Stored data:

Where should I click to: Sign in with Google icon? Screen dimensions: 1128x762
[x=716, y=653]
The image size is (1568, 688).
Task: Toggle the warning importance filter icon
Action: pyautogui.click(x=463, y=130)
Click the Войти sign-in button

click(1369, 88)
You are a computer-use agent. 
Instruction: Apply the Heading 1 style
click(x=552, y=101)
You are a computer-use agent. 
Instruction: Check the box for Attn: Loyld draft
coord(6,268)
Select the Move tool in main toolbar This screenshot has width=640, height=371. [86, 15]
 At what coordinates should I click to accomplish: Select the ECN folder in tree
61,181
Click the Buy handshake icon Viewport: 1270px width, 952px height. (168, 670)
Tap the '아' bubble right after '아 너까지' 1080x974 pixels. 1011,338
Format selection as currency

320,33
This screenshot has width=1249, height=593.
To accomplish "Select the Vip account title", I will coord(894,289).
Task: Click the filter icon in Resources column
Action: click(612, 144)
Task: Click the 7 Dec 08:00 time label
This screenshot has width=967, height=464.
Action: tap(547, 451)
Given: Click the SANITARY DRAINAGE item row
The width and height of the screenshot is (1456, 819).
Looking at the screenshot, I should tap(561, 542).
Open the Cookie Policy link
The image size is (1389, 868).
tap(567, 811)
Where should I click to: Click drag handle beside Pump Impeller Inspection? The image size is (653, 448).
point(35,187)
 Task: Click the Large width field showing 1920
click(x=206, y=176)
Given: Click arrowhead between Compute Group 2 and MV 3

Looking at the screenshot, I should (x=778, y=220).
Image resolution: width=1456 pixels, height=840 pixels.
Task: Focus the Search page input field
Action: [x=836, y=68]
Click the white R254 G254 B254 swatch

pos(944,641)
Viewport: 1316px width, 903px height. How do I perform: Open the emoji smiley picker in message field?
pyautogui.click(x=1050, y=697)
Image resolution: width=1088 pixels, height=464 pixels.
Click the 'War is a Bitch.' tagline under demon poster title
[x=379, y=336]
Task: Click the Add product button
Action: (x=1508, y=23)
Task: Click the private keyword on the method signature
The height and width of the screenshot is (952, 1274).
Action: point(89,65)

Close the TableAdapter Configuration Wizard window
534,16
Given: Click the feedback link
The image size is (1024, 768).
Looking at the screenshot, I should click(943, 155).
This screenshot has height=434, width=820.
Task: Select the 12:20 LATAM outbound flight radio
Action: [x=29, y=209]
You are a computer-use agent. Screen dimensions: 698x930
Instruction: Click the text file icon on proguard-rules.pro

**Directions:** Take the line that contains "Viewport: 1316px width, 903px" and each line after it down to the last of the records, and retype them exactly; add nothing else.

**Task output:**
Viewport: 1316px width, 903px height. How do I perform: Open the emoji smiley picker in message field?
pyautogui.click(x=1050, y=697)
Image resolution: width=1088 pixels, height=464 pixels.
Click the 'War is a Bitch.' tagline under demon poster title
[x=379, y=336]
Task: Click the Add product button
Action: (x=1508, y=23)
Task: Click the private keyword on the method signature
The height and width of the screenshot is (952, 1274).
Action: point(89,65)

Close the TableAdapter Configuration Wizard window
534,16
Given: Click the feedback link
The image size is (1024, 768).
Looking at the screenshot, I should click(943, 155).
This screenshot has height=434, width=820.
Task: Select the 12:20 LATAM outbound flight radio
Action: [x=29, y=209]
You are a computer-use agent. Screen dimensions: 698x930
Instruction: Click the text file icon on proguard-rules.pro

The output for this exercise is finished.